#### Excerpted text
I fired all three loads colt45,410 bird shot and 45/70 from this little gem, only the latter kicked more than my s&m .500. Its a better trail gun for the desert than the woods. But the American derringer Alaska survival model is a show stopper at the range

Anonymous said...

have any of you had problems with the primmers backing out with 45 colt and the 410 ?

Anonymous said...

I have the 10mm M1 it is a lot of fun to shoot. I have had for many years. When I go to the desert to shoo I usually fire just 4 rounds of double tap ammo. Yes it kicks but in a pinch I would trust it with my life.

jim said...

Just sold my 38 Special M1 Derringer to a dealer. Here in South Texas ATF is sending in illigals with charges pending to try and buy pistols for " friend" who doesn't speak English. Buyer has a driver's license and all seems good except the hovering "friend" and the obvious Mexican accents all around We have learned to avoid all that by selling only to FFLs and get a receipt.

Noticed when I got home the receit had no buyer's name, address etc. The routine is to pick up dealer's business card and staple it to the paperwork.

Not that long ago private sales went like this: hand me the pistol and I hand you cash. That is over here in Texas. Jim

Anonymous said...

Has anyone ever owned or shot the Aluminum framed lightweight American Derringer ?? Recoil ??? I have never seen them for sale here in Connecticut.. Glen

Anonymous said...

I was at one of our gun shows today here in Arizona and seen an American Arms derringer in .44 magnum for $200 , memories of the last .44 magnum derringer came to my mind and the pain I endured after firing only two rounds , no I would not buy that gun again if it were $100 ! The web of my hand felt like it were hit with a heavy hammer ! God did that hurt !!!!

Anonymous said...

Bought a "high end" Custom M-1 (.410/.45)and was really disappointed. Custom grips - paint wore off within first few months and the lever to release the barrels jams after only minimal firing. Elizabeth takes no responsibility for resolving issues. Would definitely not buy an AD again

Anonymous said...

#### Material
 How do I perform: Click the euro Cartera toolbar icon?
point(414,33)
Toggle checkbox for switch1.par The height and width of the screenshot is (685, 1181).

#### Task statement
Return the stretch of the derringer comments from "have any of" through "get a receipt.", copied word for word.

#### Correct output
have any of you had problems with the primmers backing out with 45 colt and the 410 ?

Anonymous said...

I have the 10mm M1 it is a lot of fun to shoot. I have had for many years. When I go to the desert to shoo I usually fire just 4 rounds of double tap ammo. Yes it kicks but in a pinch I would trust it with my life.

jim said...

Just sold my 38 Special M1 Derringer to a dealer. Here in South Texas ATF is sending in illigals with charges pending to try and buy pistols for " friend" who doesn't speak English. Buyer has a driver's license and all seems good except the hovering "friend" and the obvious Mexican accents all around We have learned to avoid all that by selling only to FFLs and get a receipt.